Content starts

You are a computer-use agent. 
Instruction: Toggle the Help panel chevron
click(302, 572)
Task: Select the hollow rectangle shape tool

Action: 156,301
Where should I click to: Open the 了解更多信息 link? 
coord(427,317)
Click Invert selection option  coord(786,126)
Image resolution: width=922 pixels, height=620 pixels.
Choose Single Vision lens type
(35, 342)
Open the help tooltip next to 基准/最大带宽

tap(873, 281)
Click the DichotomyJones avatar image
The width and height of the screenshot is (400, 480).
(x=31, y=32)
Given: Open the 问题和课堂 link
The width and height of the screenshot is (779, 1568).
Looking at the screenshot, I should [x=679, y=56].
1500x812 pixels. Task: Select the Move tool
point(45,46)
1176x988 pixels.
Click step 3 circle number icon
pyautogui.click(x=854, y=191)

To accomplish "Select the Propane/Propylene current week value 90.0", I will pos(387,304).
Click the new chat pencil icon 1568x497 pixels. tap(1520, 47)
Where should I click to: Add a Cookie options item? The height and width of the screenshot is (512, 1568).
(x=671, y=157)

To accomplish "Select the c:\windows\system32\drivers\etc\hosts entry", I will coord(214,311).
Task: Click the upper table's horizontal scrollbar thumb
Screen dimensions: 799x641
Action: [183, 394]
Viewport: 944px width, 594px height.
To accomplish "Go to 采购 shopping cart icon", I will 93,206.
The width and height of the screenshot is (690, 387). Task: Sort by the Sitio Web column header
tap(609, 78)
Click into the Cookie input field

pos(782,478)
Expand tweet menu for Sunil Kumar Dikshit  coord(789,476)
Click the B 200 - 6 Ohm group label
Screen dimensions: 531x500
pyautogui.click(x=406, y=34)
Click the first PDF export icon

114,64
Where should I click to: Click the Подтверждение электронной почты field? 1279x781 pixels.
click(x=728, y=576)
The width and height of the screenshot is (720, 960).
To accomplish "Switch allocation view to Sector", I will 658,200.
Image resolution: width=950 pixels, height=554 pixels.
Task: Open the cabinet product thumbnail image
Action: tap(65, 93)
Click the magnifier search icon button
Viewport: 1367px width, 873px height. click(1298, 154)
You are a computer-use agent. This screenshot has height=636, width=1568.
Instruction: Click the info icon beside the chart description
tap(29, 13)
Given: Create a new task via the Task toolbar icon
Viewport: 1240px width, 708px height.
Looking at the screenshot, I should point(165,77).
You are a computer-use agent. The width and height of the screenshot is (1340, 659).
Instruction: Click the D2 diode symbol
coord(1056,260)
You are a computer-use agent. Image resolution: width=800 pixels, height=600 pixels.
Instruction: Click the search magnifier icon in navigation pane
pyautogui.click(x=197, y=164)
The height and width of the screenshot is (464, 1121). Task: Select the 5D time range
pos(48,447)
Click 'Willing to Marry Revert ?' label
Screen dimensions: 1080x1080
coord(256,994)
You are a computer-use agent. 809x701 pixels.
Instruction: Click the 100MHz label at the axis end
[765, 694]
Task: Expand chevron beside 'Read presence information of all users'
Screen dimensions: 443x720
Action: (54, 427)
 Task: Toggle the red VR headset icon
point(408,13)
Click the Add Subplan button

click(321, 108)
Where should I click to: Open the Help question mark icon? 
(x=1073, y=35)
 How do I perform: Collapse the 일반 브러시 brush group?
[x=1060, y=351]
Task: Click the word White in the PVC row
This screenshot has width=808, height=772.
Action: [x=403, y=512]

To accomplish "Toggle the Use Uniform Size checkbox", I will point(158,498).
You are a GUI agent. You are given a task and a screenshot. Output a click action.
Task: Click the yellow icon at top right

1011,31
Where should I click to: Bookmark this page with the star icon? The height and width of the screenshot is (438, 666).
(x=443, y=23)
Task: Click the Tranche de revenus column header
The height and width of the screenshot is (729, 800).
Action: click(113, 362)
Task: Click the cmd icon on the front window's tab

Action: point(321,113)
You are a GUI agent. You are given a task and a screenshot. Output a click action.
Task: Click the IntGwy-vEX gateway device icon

Content ends

PROBLEM DETAILS = Which lines above contain the word "Expand"? Copy all of them.

RESULT =
Expand tweet menu for Sunil Kumar Dikshit  coord(789,476)
Task: Expand chevron beside 'Read presence information of all users'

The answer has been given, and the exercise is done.